EXERCISE TASK 1:
Answer these questions from the forum thread about the model crash:
(a) On what date do the runs stop?
(b) What did Grenville notice about January 2013 in the forcing data?
(c) What error message does the output report?
EXERCISE TASK 2: Carry on the forum thread about the model crash from where it stops.

TEXT EXCERPT:
+ + + +

Also, I forgot to say that the runs stop at the very beginning of a new year (2013 01 01), so I suspect it might also be due to an error or something with the calendar in the forcing data.
Nico
comment:4 Changed 20 months ago by grenville
Nico
I did look at the forcing data - I didn't see anything pathological. I did notice that Jan 2013 appears to have a warm N pole (and Jun 2004 (for example) had a warm south pole.
Grenville
comment:5 Changed 20 months ago by nfreychet
Hi Grenville,
I tried to change the time step of the model but I still have the same problem.
I looked at the last increment for some variable (u,v,theta…) but I didn't notice any unusual variable. (the last dump can be accessed at /work/n02/n02/nfreyche/xnbrd/xnbrda.da20130101_00 )
Also, in the output, just before the time step where it crashes, everything looks fine:
EG_SISL_Resetcon: calculate reference profile ******************************************** * Linear solve for Helmholtz problem * * ==================================== * * Inner iter 1 * * No. Of linear solver iterations 12 * * Initial error 0.100000E+01 * * Final error 0.870522E-03 * * Min exner prime -0.304858E-02 * * Max exner prime 0.181341E-02 * * Inner iter 2 * * No. Of linear solver iterations 5 * * Initial error 0.122262E+00 * * Final error 0.958504E-03 * * Min exner prime -0.413351E-02 * * Max exner prime 0.143016E-02 * ******************************************** ******************************************** * Linear solve for Helmholtz problem * * ==================================== * * Inner iter 1 * * No. Of linear solver iterations 5 * * Initial error 0.762387E+00 * * Final error 0.588338E-03 * * Min exner prime -0.333058E-02 * * Max exner prime 0.990215E-02 * * Inner iter 2 * * No. Of linear solver iterations 2 * * Initial error 0.332354E+00 * * Final error 0.812022E-03 * * Min exner prime -0.320480E-02 * * Max exner prime 0.501388E-02 * ******************************************** Atm_Step_4A: L_USE_CARIOLLE = F Atm_Step_4A: Cariolle scheme not called NUDGING_MAIN: Entering routine Leaving NUDGING_MAIN Minimum theta level 1 for timestep 824041 This timestep This run Min theta1 proc position Min theta1 timestep 230.12 93 82.5deg W 77.5deg N 230.12824041 Largest negative delta theta1 at minimum theta1 This timestep = -8.34K. At min for run = -8.34K Maximum vertical velocity at timestep 824041 Max w this run w_max level proc position run w_max level timestep 0.263E+01 84 89 172.5deg E 75.6deg N 0.263E+01 84824041 ******************************************************************************** Atm_Step: Timestep 824042 Model time: 2013-01-01 00:40:00 EG_SISL_Resetcon: calculate reference profile ******************************************** * Linear solve for Helmholtz problem * * ==================================== * ???????????????????????????????????????????????????????????????????????????????? ???!!!???!!!???!!!???!!!???!!!???!!! ERROR ???!!!???!!!???!!!???!!!???!!!???!!!? ? Error in routine: eg_sl_helmholtz ? Error Code: 1 ? Error Message: Convergence failure in BiCGstab ? Error generated from processor: 0 ? This run generated 53 warnings ????????????????????????????????????????????????????????????????????????????????

+ + + +

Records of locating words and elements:
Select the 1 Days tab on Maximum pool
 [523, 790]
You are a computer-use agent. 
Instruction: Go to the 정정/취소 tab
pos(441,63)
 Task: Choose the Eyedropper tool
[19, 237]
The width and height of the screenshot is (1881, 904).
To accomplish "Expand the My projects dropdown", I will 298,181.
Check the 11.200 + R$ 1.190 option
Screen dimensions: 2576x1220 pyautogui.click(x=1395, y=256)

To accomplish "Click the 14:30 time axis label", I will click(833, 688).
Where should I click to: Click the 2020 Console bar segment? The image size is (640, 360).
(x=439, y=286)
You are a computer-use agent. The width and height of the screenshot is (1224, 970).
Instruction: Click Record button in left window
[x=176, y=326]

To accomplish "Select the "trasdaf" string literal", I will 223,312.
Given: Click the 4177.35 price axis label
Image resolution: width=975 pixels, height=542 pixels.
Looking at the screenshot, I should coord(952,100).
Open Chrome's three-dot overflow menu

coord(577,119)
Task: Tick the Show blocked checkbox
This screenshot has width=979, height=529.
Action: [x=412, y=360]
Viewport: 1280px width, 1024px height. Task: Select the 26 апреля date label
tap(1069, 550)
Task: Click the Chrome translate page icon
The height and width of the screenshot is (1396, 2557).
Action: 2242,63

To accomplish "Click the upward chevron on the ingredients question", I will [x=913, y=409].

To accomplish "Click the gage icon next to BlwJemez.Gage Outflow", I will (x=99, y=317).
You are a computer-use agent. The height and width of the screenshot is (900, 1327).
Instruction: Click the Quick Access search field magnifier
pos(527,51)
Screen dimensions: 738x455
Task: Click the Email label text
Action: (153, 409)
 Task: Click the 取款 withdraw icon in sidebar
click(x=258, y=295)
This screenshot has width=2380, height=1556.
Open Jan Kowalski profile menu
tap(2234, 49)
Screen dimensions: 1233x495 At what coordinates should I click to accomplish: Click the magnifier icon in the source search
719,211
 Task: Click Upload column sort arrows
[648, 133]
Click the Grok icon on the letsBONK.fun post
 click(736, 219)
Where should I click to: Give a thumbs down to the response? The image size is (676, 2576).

+ + + +

FINAL RESULT 1:
(a) At the very beginning of a new year, 2013 01 01.
(b) January 2013 appears to have a warm N pole.
(c) Convergence failure in BiCGstab.

FINAL RESULT 2:
Yet as both runs stop at the same time, it must have something to do with either the nudging or forcing.
I will try to kill the nudging for this day and see if there is any change.
Nico
comment:6 Changed 20 months ago by nfreychet
Hi Grenville,
So I tried to turn off the nudging, and also changed the time step to 24. I recompile everything and tried to restart from the last dump, but I still have the exact same error.
comment:7 Changed 20 months ago by grenville
Nico
I think the problem is with Specification of trace gases (model selection→atmosphere→scientific parameters..→Spec of trace gases) for which the input data is only specified to 2013.
Grenville
comment:8 Changed 20 months ago by nfreychet
Hi Grenville,
Indeed I extended the input data after 2013 and it solved the problem. Thanks a lot!
Nico
comment:9 Changed 20 months ago by grenville
- Resolution set to fixed
- Status changed from new to closed
Nico
Great - it's a pity there is no checking for this in the job set up.
Grenville
PS: the runs are xnbre and xnbrd.